++++ Provided information ++++

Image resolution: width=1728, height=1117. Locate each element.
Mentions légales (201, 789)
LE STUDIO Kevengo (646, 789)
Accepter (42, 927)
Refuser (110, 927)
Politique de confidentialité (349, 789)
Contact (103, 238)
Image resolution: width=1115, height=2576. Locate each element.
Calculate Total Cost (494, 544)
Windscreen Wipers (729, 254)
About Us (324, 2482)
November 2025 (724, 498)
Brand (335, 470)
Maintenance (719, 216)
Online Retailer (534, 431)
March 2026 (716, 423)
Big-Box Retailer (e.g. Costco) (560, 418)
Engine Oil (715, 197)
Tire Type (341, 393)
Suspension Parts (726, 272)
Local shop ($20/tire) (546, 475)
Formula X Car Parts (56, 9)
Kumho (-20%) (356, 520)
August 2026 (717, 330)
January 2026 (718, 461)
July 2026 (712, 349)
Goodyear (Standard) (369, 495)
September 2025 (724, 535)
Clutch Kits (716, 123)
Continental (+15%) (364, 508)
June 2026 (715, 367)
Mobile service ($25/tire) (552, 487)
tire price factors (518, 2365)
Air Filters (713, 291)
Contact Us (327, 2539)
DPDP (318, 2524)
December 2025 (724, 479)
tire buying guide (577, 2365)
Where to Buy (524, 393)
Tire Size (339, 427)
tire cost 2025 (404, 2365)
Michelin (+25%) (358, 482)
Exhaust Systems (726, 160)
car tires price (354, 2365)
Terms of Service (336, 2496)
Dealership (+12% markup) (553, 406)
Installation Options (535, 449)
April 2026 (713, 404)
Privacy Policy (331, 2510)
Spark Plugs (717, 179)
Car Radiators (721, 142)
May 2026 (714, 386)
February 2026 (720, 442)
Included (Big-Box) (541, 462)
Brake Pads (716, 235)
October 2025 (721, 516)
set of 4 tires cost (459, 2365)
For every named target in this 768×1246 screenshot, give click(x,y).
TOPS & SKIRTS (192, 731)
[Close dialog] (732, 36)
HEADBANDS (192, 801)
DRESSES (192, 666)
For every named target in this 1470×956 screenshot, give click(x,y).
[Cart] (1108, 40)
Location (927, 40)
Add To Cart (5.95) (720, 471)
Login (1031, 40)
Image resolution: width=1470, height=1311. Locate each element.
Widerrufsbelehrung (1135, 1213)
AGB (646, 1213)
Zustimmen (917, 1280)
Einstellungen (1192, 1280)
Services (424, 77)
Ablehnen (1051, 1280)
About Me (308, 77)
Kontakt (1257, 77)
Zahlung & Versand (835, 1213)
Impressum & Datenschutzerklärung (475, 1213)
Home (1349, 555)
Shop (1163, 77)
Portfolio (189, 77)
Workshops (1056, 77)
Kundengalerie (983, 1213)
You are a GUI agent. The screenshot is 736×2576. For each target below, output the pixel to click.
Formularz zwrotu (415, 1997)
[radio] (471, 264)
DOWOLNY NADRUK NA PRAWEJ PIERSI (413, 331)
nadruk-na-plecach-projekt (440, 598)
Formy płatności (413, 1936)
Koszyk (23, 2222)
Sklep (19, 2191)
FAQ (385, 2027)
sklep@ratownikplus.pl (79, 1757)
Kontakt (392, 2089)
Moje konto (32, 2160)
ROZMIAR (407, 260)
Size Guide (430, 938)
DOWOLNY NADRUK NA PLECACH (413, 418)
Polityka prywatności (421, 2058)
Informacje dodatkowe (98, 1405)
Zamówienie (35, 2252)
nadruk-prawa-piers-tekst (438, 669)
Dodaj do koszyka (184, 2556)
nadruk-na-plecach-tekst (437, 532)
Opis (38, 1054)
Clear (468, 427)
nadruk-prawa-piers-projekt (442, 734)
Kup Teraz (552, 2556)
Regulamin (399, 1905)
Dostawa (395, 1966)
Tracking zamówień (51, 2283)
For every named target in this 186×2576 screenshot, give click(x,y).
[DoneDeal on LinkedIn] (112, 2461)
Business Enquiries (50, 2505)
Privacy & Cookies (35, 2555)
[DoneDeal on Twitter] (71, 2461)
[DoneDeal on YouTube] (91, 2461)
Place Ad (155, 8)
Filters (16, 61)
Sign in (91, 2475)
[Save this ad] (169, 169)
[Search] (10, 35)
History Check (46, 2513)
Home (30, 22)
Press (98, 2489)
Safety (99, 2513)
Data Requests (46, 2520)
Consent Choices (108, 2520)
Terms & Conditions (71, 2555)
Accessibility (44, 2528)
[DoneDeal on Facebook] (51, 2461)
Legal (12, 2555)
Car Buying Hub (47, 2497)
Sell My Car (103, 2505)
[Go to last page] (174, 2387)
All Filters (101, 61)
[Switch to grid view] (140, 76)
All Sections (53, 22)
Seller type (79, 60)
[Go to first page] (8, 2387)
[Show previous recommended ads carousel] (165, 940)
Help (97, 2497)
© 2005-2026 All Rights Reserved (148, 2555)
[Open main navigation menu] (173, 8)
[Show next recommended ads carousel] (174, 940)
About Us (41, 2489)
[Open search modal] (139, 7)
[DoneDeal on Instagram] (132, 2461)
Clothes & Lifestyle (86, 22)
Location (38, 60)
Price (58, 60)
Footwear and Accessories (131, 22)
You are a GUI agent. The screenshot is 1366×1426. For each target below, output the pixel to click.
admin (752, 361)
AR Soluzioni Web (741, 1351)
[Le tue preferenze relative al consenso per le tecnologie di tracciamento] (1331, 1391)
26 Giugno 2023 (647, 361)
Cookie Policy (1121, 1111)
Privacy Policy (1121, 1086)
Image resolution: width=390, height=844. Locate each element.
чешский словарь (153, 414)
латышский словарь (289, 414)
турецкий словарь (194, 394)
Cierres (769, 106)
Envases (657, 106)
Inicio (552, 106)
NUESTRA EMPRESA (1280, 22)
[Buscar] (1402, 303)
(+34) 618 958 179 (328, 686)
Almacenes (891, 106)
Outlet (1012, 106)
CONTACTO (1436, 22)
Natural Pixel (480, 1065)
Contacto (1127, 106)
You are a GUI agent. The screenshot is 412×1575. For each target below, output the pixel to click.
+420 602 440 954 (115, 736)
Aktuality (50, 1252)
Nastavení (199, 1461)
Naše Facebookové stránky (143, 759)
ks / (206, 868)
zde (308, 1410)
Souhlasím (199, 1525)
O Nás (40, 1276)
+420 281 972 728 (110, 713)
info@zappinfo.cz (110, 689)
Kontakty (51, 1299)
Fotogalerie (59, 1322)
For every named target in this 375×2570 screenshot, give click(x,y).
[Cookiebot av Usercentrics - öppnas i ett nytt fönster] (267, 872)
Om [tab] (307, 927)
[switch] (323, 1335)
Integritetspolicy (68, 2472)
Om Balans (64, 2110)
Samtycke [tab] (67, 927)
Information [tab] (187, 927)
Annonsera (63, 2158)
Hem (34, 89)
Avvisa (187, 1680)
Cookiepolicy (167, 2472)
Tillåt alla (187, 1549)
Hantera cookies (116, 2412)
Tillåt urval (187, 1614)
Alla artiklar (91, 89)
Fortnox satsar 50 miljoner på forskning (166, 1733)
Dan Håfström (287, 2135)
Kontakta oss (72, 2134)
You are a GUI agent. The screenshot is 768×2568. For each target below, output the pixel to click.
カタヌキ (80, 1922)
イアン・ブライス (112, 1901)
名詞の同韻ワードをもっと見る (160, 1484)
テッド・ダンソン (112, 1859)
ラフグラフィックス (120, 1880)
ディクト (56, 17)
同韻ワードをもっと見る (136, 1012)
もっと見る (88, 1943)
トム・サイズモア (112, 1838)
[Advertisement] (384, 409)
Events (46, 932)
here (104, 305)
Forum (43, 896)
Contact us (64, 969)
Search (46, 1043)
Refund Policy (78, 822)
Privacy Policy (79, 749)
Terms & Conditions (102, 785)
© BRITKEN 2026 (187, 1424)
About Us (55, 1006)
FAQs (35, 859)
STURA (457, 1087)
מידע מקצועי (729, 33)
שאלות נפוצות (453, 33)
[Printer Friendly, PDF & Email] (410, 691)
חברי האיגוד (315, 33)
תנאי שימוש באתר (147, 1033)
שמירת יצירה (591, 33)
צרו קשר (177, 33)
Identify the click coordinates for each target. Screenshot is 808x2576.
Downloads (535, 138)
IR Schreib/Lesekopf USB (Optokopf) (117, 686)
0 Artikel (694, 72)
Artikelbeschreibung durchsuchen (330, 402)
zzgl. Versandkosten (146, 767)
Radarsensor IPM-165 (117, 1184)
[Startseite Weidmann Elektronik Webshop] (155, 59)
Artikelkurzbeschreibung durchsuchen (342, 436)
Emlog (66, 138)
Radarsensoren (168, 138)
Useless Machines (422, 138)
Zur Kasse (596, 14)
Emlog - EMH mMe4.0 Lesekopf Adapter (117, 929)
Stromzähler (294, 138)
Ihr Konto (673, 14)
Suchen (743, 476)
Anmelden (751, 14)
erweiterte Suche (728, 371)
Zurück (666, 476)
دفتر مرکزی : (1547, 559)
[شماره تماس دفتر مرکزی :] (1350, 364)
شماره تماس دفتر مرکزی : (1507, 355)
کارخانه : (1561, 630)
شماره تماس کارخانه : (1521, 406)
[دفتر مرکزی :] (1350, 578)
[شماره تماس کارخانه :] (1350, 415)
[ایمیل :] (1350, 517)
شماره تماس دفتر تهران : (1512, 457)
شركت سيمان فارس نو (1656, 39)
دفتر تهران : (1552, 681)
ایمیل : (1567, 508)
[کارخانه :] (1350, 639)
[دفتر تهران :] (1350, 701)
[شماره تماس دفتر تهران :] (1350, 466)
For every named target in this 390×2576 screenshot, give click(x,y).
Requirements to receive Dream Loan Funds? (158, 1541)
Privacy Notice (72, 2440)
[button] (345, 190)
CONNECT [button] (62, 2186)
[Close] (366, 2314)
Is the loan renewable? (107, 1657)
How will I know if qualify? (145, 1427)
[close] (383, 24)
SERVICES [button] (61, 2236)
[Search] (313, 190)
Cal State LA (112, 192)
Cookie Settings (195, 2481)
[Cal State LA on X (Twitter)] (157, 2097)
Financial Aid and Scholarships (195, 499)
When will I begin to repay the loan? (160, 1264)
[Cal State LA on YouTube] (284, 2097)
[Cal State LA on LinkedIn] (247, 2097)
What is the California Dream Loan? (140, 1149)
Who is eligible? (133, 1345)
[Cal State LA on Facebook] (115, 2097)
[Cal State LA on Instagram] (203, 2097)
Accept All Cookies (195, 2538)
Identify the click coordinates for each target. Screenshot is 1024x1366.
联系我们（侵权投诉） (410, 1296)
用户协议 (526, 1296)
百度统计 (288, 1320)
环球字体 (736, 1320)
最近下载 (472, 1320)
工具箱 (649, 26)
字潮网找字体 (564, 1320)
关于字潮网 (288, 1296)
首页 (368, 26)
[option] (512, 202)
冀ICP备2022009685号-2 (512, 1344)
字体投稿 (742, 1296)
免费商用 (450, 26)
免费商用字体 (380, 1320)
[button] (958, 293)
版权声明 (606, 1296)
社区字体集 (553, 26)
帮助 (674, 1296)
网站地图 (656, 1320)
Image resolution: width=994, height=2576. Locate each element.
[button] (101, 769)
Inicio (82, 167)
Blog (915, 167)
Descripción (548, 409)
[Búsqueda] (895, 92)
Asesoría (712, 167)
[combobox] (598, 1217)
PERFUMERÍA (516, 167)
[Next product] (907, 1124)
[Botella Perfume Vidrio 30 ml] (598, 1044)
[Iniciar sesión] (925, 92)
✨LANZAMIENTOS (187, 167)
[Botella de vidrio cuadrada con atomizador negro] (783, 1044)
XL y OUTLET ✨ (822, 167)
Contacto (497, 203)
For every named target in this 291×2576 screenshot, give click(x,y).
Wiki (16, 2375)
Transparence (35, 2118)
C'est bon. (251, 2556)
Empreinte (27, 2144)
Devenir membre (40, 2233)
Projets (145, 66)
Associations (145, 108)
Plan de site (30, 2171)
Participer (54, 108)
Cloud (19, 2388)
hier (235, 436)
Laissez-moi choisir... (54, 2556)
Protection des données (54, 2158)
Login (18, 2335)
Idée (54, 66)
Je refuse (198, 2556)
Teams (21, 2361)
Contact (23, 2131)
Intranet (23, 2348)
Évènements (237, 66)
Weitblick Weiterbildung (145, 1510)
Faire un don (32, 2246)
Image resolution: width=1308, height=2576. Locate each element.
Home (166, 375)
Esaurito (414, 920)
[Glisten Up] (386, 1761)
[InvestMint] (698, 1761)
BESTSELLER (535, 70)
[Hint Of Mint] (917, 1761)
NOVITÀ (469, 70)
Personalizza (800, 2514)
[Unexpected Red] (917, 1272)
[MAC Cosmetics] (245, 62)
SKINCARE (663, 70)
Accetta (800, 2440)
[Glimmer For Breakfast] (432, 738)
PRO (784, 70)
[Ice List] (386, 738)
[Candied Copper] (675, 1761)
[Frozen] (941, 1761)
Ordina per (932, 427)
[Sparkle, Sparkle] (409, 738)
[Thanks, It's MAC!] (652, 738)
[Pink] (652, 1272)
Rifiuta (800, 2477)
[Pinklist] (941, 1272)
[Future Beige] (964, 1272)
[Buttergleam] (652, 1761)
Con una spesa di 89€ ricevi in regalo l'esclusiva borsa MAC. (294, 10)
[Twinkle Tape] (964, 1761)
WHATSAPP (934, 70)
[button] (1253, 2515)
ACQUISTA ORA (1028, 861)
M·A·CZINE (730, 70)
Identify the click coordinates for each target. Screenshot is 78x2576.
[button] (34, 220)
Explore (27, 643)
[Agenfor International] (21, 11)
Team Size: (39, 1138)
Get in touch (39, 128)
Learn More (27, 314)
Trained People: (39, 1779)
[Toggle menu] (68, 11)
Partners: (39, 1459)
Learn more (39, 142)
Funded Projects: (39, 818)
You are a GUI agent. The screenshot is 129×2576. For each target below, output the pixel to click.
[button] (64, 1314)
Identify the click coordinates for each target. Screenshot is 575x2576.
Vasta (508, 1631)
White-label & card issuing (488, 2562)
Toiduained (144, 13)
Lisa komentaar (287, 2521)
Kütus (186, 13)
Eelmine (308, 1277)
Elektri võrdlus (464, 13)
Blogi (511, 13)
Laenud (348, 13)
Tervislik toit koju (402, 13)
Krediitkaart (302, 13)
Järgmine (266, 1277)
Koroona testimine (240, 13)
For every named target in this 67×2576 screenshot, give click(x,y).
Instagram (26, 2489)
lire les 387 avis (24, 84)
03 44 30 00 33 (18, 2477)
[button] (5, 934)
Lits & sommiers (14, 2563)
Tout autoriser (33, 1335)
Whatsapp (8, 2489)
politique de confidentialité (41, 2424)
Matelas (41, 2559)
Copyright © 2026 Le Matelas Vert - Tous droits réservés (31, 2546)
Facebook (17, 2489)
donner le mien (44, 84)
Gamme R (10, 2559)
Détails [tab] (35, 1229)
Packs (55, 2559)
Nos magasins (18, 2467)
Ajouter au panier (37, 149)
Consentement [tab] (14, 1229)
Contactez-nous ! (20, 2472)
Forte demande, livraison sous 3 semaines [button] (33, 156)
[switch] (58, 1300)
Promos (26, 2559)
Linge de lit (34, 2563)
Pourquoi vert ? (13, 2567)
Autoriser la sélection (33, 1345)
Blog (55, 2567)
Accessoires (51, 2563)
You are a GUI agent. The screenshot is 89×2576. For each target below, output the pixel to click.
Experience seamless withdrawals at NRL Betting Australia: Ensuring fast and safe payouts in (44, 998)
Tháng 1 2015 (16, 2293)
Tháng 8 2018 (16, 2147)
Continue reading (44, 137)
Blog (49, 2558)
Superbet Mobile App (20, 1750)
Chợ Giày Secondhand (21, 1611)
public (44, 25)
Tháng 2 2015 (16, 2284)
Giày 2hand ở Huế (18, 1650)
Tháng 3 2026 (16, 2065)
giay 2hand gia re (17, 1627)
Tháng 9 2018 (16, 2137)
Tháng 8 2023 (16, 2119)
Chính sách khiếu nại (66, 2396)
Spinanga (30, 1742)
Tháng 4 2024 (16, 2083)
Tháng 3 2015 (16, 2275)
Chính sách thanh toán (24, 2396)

++++

- _Required action_:
Check every line above for the word "Conditions" and copy those that have it.

- _Completed exercise_:
Terms & Conditions (71, 2555)
Terms & Conditions (102, 785)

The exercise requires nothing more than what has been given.